■ **ФРАГМЕНТ ТЕКСТА**
..............................

Камю альбер (1913-1960)

Есть лишь одна по-настоящему серьезная философская проблема — проблема самоубийства. Решить, стоит или не стоит жизнь того, чтобы ее прожить,— значит ответить на фундаментальный вопрос философии. Все



остальное — имеет ли мир три измерения, руководствуется ли разум девятью или двенадцатью категориями — второстепенно. <...>

Предметом моего эссе является как раз эта связь между абсурдом и самоубийством, выяснение того, в какой мере самоубийство есть исход абсурда. В принципе для человека, который не жульничает с самим собой, действия регулируются тем, что он считает истинным. В таком случае вера в абсурдность существования должна быть руководством к действию. Правомерен вопрос, поставленный ясно и без ложного пафоса: не следует ли за подобным заключением быстрейший выход из этого смутного состояния? Разумеется, речь, идет о людях, способных жить в согласии с собой.

Уклонение от смерти — третья тема моего эссе — это надежда. Надежда на жизнь иную, которую требуется «заслужить», либо уловки тех, кто живет не для самой жизни, а ради какой-нибудь великой идеи, превосходящей и возвышающей жизнь, наделяющей ее смыслом и предающей ее. <...>

Чувство абсурдности поджидает нас на каждом углу. Это чувство неуловимо в своей скорбной наготе, в тусклом свете своей атмосферы. Заслуживает внимания сама эта неуловимость. <...>

Быть может, нам удастся раскрыть неуловимое чувство абсурдности в различных, но все же родственных мирах умопостижения, искусства жизни и искусства, как такового. Мы начинаем с атмосферы абсурда. Конечной же целью является постижение вселенной абсурда и той установки сознания, которая высвечивает в мире этот неумолимый лик. <...>

О смерти все уже сказано, и приличия требуют сохранять здесь патетический тон. Но что удивительно: все живут так, словно «ничего не знают». Дело в том, что у нас нет опыта смерти. Испытанным, в полном смысле слова, является лишь то, что пережито, осознано. У нас есть опыт смерти других, но это всего лишь суррогат, он поверхностен и не слишком нас убеждает. Меланхолические условности неубедительны. Ужасает математика происходящего. Время страшит нас своей доказательностью, неумолимостью своих расчетов. На все прекрасные рассуждения о душе мы получали от него убедительные доказательства противоположного. В неподвижном теле, которое не отзывается даже на пощечину, души нет. Элементарность и опреденность происходящего составляют содержание абсурдного чувства. В мертвенном свете рока становится очевидной бесполезность любых усилий. Перед лицом кровавой математики, задающей условия нашего существования, никакая.мораль, никакие старания не оправданы a priori.

..............................

Записи для поиска элементов
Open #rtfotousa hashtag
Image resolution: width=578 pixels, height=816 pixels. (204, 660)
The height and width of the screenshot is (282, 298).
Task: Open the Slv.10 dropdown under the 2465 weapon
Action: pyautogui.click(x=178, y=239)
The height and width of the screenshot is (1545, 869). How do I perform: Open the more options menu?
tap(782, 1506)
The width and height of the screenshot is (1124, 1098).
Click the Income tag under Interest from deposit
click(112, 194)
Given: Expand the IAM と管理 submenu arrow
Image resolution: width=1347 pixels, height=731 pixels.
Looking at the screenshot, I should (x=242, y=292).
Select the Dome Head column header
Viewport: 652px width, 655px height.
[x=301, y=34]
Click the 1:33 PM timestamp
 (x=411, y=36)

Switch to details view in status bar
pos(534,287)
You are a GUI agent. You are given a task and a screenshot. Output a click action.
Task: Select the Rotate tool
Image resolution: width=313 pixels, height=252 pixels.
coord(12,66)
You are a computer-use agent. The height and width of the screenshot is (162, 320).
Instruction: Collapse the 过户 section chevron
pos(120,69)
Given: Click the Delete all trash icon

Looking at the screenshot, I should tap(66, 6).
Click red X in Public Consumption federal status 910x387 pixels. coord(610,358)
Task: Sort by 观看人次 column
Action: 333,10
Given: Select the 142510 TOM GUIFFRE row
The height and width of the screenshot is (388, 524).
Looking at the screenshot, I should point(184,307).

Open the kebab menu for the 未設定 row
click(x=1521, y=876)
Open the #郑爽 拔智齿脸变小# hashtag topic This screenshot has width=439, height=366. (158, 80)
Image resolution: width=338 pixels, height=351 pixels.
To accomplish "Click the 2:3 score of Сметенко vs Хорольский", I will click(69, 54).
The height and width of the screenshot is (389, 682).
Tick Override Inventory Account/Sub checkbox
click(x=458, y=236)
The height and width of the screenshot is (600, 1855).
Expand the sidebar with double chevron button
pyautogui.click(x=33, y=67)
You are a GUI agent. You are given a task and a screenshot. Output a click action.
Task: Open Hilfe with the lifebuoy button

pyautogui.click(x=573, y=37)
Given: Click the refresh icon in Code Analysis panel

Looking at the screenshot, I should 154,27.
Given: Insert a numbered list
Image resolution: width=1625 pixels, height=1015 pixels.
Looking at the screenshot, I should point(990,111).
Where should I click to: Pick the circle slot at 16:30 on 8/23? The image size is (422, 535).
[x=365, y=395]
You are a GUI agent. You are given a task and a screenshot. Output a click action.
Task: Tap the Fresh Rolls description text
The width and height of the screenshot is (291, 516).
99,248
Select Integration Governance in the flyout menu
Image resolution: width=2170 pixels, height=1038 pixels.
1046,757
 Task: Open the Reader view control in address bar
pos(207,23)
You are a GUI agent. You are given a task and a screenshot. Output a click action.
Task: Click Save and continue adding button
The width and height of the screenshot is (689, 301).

..............................

■ **ВАШИ ЗАДАНИЯ**
1. Продублируйте целиком фрагмент о самоубийстве и абсурде, не меняя в нём ни слова.
2. Дайте в виде таблицы Markdown только строки записей между строкой, где есть «Open the #郑爽», и строкой, где есть «pyautogui.click(x=573, y=37)», включительно. В столбце «№» укажите порядковый номер, в столбце «Запись» саму строку, а пустые строки не включайте.

■ **ОТВЕТЫ ПО ЗАДАНИЯМ**
1.
Камю альбер (1913-1960)

Есть лишь одна по-настоящему серьезная философская проблема — проблема самоубийства. Решить, стоит или не стоит жизнь того, чтобы ее прожить,— значит ответить на фундаментальный вопрос философии. Все



остальное — имеет ли мир три измерения, руководствуется ли разум девятью или двенадцатью категориями — второстепенно. <...>

Предметом моего эссе является как раз эта связь между абсурдом и самоубийством, выяснение того, в какой мере самоубийство есть исход абсурда. В принципе для человека, который не жульничает с самим собой, действия регулируются тем, что он считает истинным. В таком случае вера в абсурдность существования должна быть руководством к действию. Правомерен вопрос, поставленный ясно и без ложного пафоса: не следует ли за подобным заключением быстрейший выход из этого смутного состояния? Разумеется, речь, идет о людях, способных жить в согласии с собой.

Уклонение от смерти — третья тема моего эссе — это надежда. Надежда на жизнь иную, которую требуется «заслужить», либо уловки тех, кто живет не для самой жизни, а ради какой-нибудь великой идеи, превосходящей и возвышающей жизнь, наделяющей ее смыслом и предающей ее. <...>

Чувство абсурдности поджидает нас на каждом углу. Это чувство неуловимо в своей скорбной наготе, в тусклом свете своей атмосферы. Заслуживает внимания сама эта неуловимость. <...>

Быть может, нам удастся раскрыть неуловимое чувство абсурдности в различных, но все же родственных мирах умопостижения, искусства жизни и искусства, как такового. Мы начинаем с атмосферы абсурда. Конечной же целью является постижение вселенной абсурда и той установки сознания, которая высвечивает в мире этот неумолимый лик. <...>

О смерти все уже сказано, и приличия требуют сохранять здесь патетический тон. Но что удивительно: все живут так, словно «ничего не знают». Дело в том, что у нас нет опыта смерти. Испытанным, в полном смысле слова, является лишь то, что пережито, осознано. У нас есть опыт смерти других, но это всего лишь суррогат, он поверхностен и не слишком нас убеждает. Меланхолические условности неубедительны. Ужасает математика происходящего. Время страшит нас своей доказательностью, неумолимостью своих расчетов. На все прекрасные рассуждения о душе мы получали от него убедительные доказательства противоположного. В неподвижном теле, которое не отзывается даже на пощечину, души нет. Элементарность и опреденность происходящего составляют содержание абсурдного чувства. В мертвенном свете рока становится очевидной бесполезность любых усилий. Перед лицом кровавой математики, задающей условия нашего существования, никакая.мораль, никакие старания не оправданы a priori.

2.
| № | Запись |
|---|---|
| 1 | Open the #郑爽 拔智齿脸变小# hashtag topic This screenshot has width=439, height=366. (158, 80) |
| 2 | Image resolution: width=338 pixels, height=351 pixels. |
| 3 | To accomplish "Click the 2:3 score of Сметенко vs Хорольский", I will click(69, 54). |
| 4 | The height and width of the screenshot is (389, 682). |
| 5 | Tick Override Inventory Account/Sub checkbox |
| 6 | click(x=458, y=236) |
| 7 | The height and width of the screenshot is (600, 1855). |
| 8 | Expand the sidebar with double chevron button |
| 9 | pyautogui.click(x=33, y=67) |
| 10 | You are a GUI agent. You are given a task and a screenshot. Output a click action. |
| 11 | Task: Open Hilfe with the lifebuoy button |
| 12 | pyautogui.click(x=573, y=37) |